"Everything that keeps me together is falling apart
I've got this thing that I consider my only art of fucking people over.
My boss just quit the job
Says he's going out to find blind spots and he'll do it."
I played this song Friday night after a long day at work and an aggressive workout leading into what was supposed to be a zen yoga experience. Shower done and rum drink in hand I prepared for listening to music and writing and cleaning my Friday away.
This song, Third Planet, is often my go to for hanging around the house so I was caught off guard when these lyrics hit me like a rock and the tears started streaming down.
In fact my boss had just quit the job. After 26 years he was done, and he gave the news during a meeting in the morning.
In fact my boss had just quit the job. After 26 years he was done, and he gave the news during a meeting in the morning.
It was a shock to everybody, especially those that had worked with him for decades.
He's been at the lab for almost my whole lifespan, an amount of time I really can't even fathom. He was mellow and laid back and the kind of boss that you could complain to and feel better when you left.

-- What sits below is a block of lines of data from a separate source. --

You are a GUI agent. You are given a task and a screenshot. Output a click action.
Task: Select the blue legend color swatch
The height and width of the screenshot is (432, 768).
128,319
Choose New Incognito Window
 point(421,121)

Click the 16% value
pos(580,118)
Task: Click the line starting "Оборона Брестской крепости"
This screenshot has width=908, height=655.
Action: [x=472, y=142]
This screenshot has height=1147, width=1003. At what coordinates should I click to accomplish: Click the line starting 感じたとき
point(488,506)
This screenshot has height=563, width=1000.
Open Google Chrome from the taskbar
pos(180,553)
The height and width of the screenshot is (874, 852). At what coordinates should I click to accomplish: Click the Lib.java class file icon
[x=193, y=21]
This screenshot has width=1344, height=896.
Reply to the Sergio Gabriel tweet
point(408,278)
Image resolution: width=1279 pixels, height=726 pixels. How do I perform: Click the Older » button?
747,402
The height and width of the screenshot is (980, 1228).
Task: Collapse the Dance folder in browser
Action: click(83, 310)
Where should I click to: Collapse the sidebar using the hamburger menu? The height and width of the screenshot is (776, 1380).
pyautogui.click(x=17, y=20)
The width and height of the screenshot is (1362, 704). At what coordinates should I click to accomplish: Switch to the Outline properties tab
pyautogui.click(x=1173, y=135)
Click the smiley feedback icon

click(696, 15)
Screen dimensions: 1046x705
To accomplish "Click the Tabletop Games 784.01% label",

Because our work got done for the most part with few mistakes, our manager let us do our own thing, and we mostly just came to him with questions or problems, working in our room without supervision.
The shock of his news was so strong it was several minutes before someone around the conference table congratulated him. We all did really wish him the best too! Selfishly we were all just worried about his replacement.
A good manager can make or break a job as quick as anything.
I would be lying if I said my tears fell mostly for my boss leaving, if at all, truth be told. While he was a great boss and knowledgeable and honest, really he was just someone I worked with. My sorrows came from the wanderlust I currently felt and the pangs of jealousy at the one who was flying away.
I would be lying if I said my tears fell mostly for my boss leaving, if at all, truth be told. While he was a great boss and knowledgeable and honest, really he was just someone I worked with. My sorrows came from the wanderlust I currently felt and the pangs of jealousy at the one who was flying away.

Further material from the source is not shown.